■ **TASK TO COMPLETE**
Omit all pictures. Print the remaining lines exactly, from the start of the data through the line containing "You are a GUI".

■ **GIVEN INFORMATION**
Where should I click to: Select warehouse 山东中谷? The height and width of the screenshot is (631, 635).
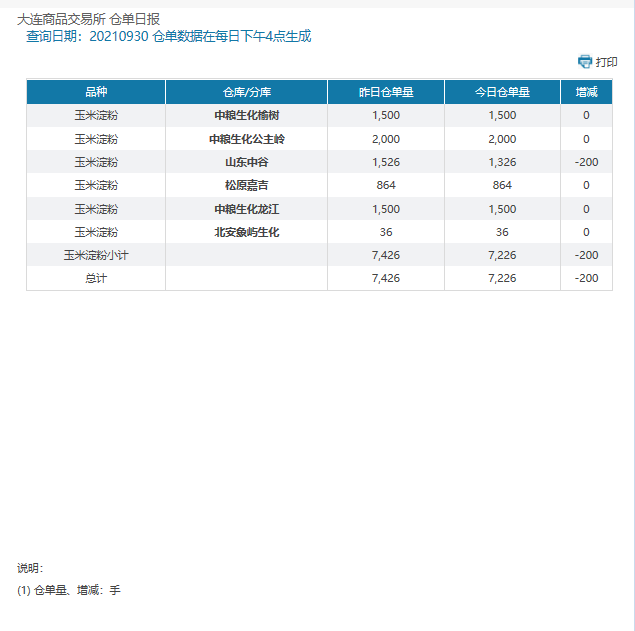pos(246,162)
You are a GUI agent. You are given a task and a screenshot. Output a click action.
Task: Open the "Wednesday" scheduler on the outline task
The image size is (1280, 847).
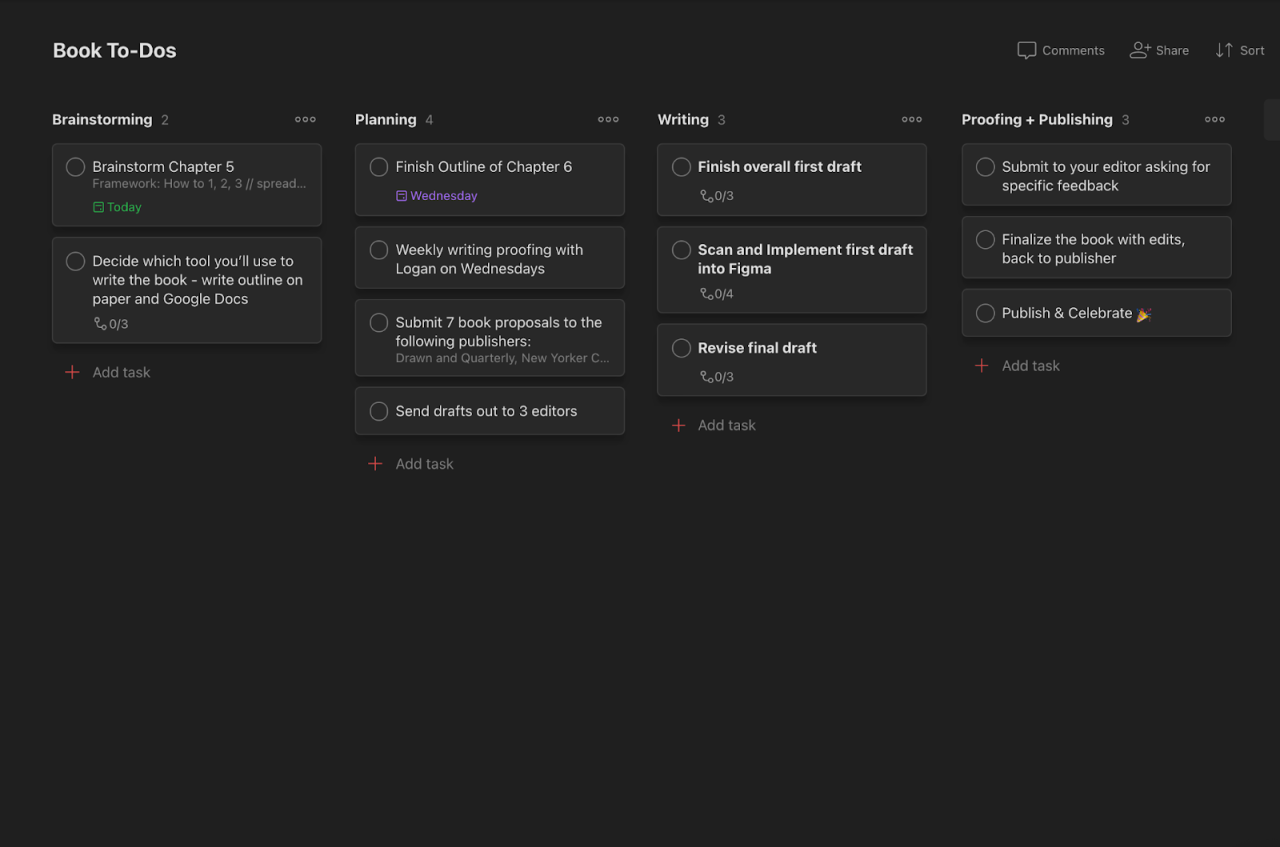tap(437, 195)
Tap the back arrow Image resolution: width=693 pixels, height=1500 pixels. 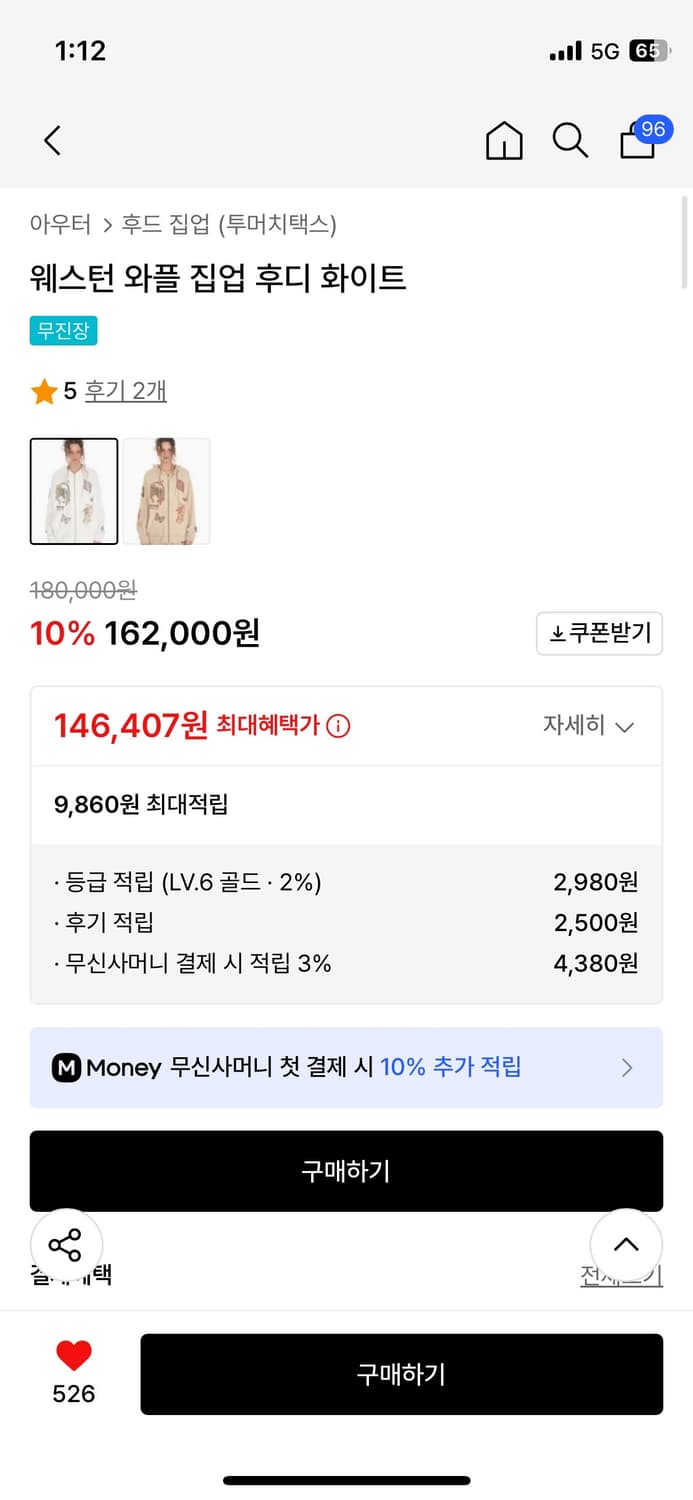pos(51,141)
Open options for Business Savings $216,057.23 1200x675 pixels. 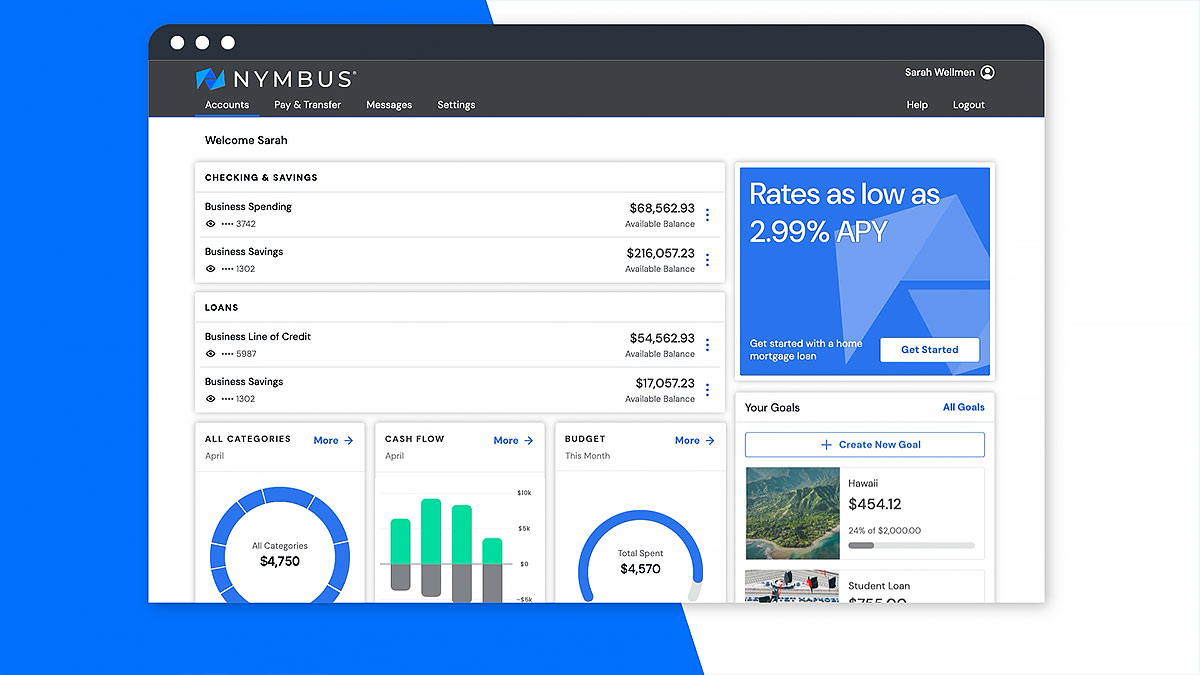tap(707, 259)
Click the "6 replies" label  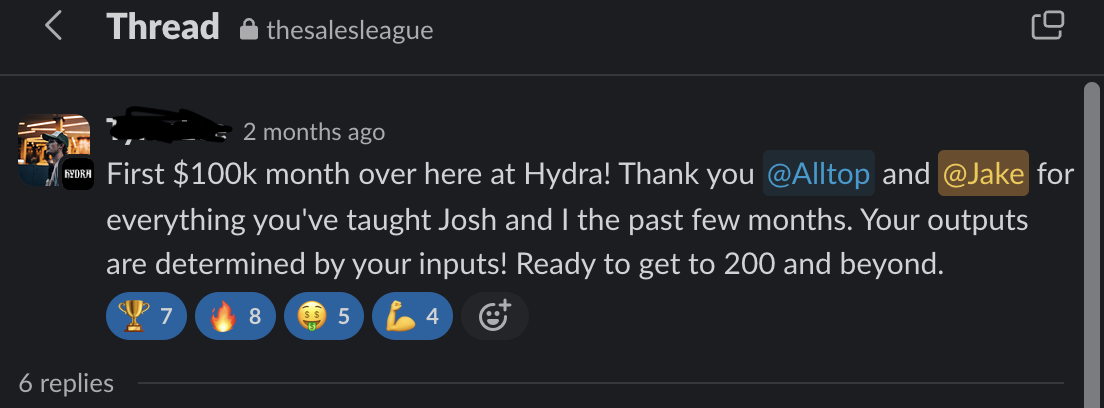click(x=66, y=383)
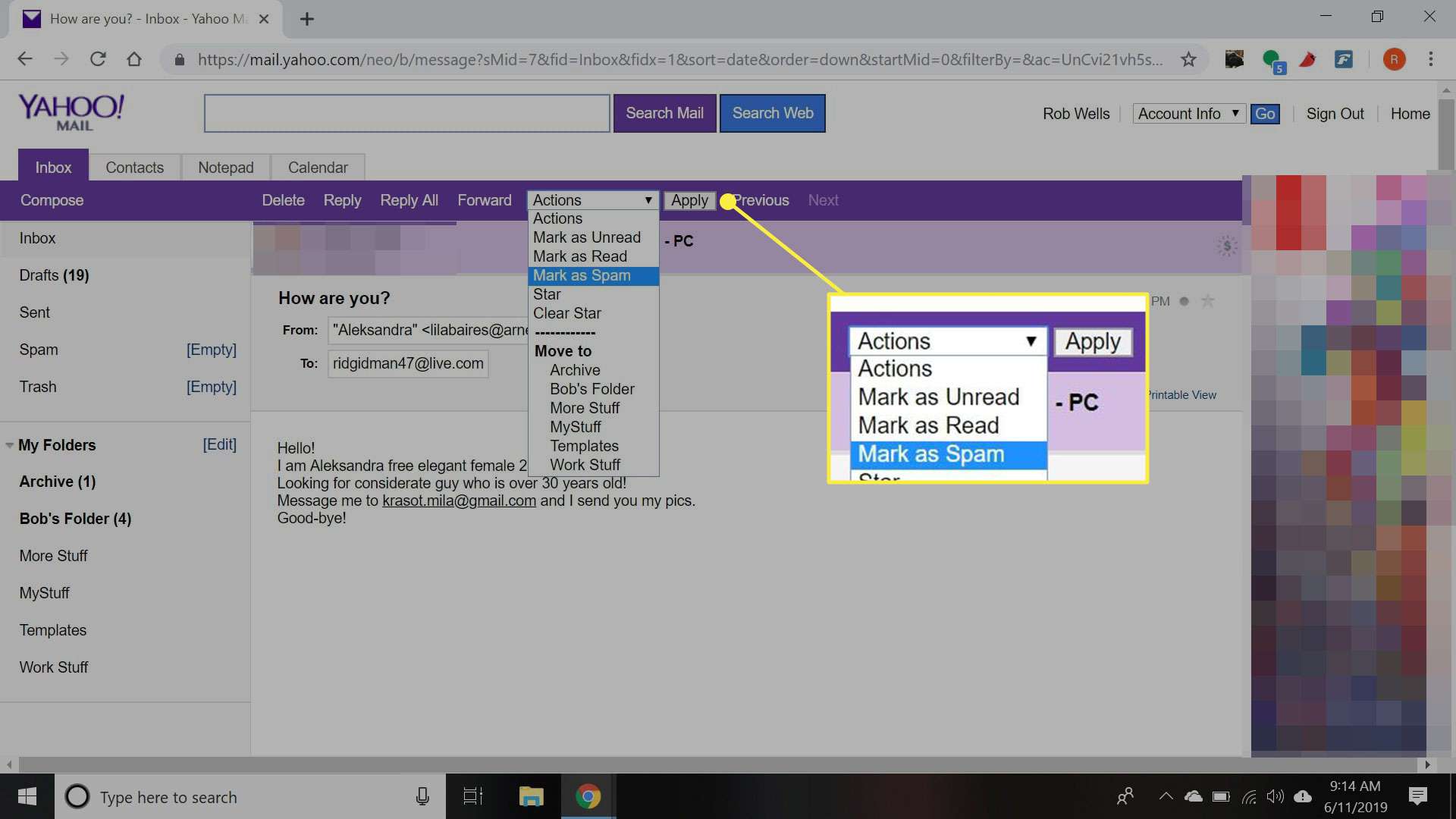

■ **TASK SOLUTION**
Where should I click to: Select warehouse 山东中谷? The height and width of the screenshot is (631, 635).
pos(246,162)
You are a GUI agent. You are given a task and a screenshot. Output a click action.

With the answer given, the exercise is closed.